Maybe the 10 years of growth were the calm before the storm. Even if it was not, the storm is here now. As we adapt to extreme inventory shortages, get comfortable in our masks, and try to stay healthy we now face a new challenge, surviving economic re-closures. Pending sales are up, buyer demand is up, inventory is down.

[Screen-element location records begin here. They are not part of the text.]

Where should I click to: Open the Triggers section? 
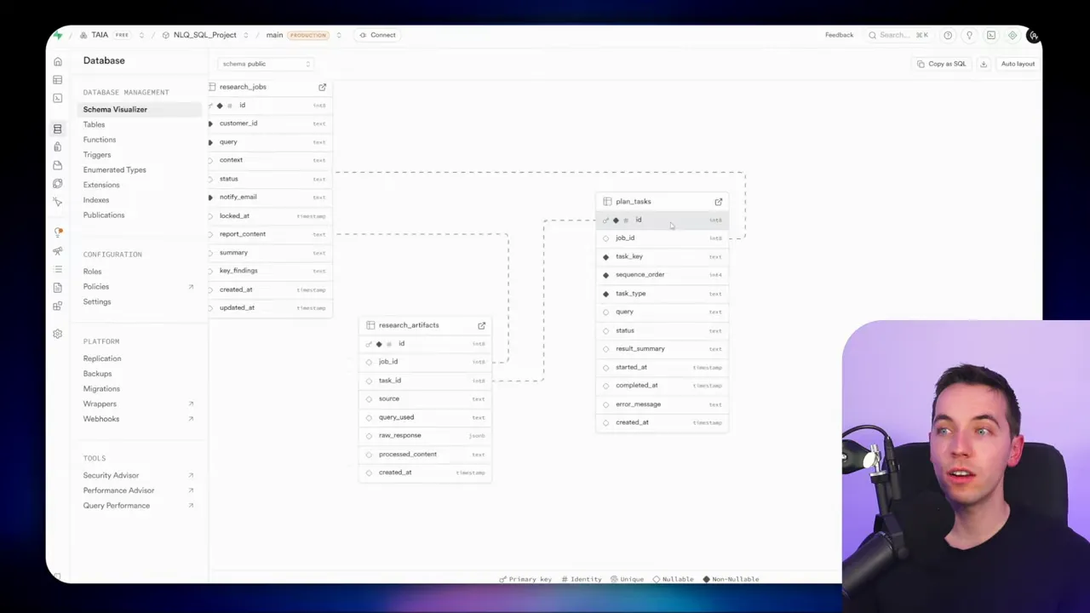point(97,154)
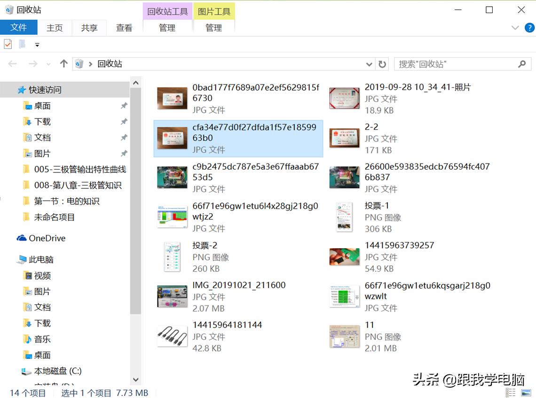536x398 pixels.
Task: Select the 投票-2 PNG thumbnail
Action: point(172,257)
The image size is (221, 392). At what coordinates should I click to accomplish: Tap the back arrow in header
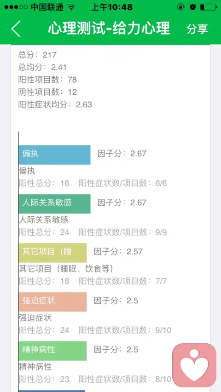click(x=16, y=29)
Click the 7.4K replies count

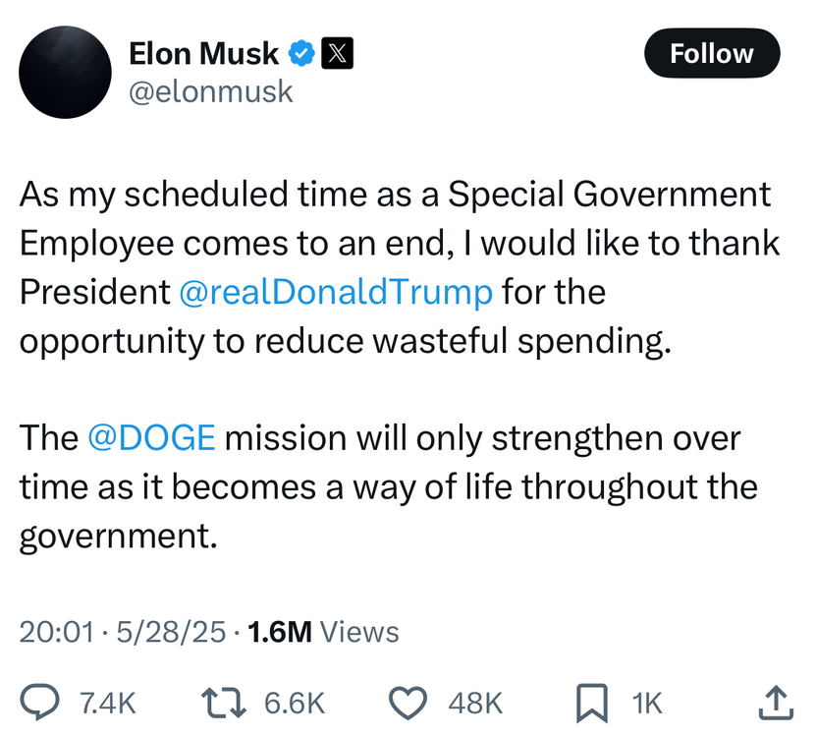pyautogui.click(x=108, y=703)
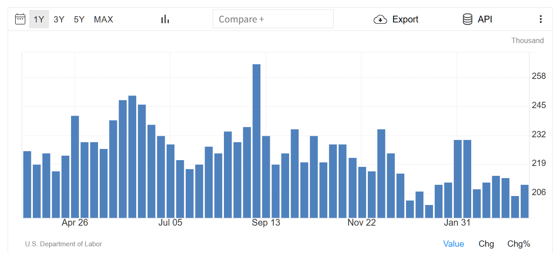Switch to 3Y time range
558x253 pixels.
(x=59, y=19)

“This has been a spectacular recovery for contract signings, and goes to show the resiliency of American consumers and their evergreen desire for homeownership,” NAR Chief Economist Lawrence Yun said, “This bounce back also speaks to how the housing sector could lead the way for a broader economic recovery.” I hope that real estate can continue to lead the economy towards recovery despite the significant headwinds we are now facing.”
The AZ Market:
Cromford Market Index (CMI): The CMI is the best leading indicator available (balance is 100, above 100 is a seller’s market and below 100 is a buyer’s market. Prices rise at 110 and drop at 90). Yesterday it was 258.3, higher than the pre-COVID peak of 241 and significantly up from the bottom of 145.2 we hit on May 15. Up over nearly 26 points since July 1.
Supply: Our local inventory has been dropping every day since May 12. As of yesterday, our inventory is 58% below normal. Our total active inventory is down nearly 28% year over year. That sounds like a lot; then when we remove under contract accepting backups (UCB) we are down 42% year over year. We desperately need more listings.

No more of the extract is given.